The relentless spread of the coronavirus outside China boosted demand for safe-haven assets. And raised support for interest rate cuts from major central banks. As a result, palladium and scaled another all-time high on supply deficit worries.
Both oil and Asian share markets dropped as investors reached for the safety of gold and bonds. While the US Treasuries rallied into record territory amid concerns over the coronavirus.
ANZ analyst Daniel Hynes said the global economic impact of the health crisis strengthened the demand for safe haven. Growing expectations on central banks will need to take action if it spreads further out of China.

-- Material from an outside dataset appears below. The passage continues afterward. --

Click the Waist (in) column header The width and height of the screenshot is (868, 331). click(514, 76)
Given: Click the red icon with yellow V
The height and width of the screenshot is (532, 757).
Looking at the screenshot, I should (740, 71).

Investors are betting on a further cut from the US Federal Reserve in order to ease the impact on the country’s economy. Some analysts are also betting on cuts from the European Central Bank and the Bank of England.
Hynes also agreed to higher prices and demand for gold as markets price in on cuts to rates across the globe.
Lower interest rates reduce the opportunity costs of holding non-yielding bullion.
Gold Grows with Coronavirus
Gold prices increased as the first possible coronavirus case emerged in the US.
Spot gold jumped 0.6% to $1,648.63 early morning, which jumped more than 1% in intraday trade. Furthermore, US gold futures went up 0.5% at $1,650.
Governments increased efforts to battle the coronavirus as infections outside China reached outside the country for the first time this week. US health authorities said it could be a pandemic, although President Donald Trump claimed the risk remained low.
The Centers for Disease Control and Prevention (CDC) said a California patient did not have relevant travel history or exposure to another patient. It could be a case of “community spread.” That means a spread of an illness for which its source will remain unknown.
President Trump announced that Vice President Mike Pence will be in charge of the US response to the virus outbreak. Earlier, he said “fake news media” was overhyping the crisis.
Goldman Sachs Group raised its gold forecast to $1,800 an ounce if the virus effect spreads into the second quarter of the year.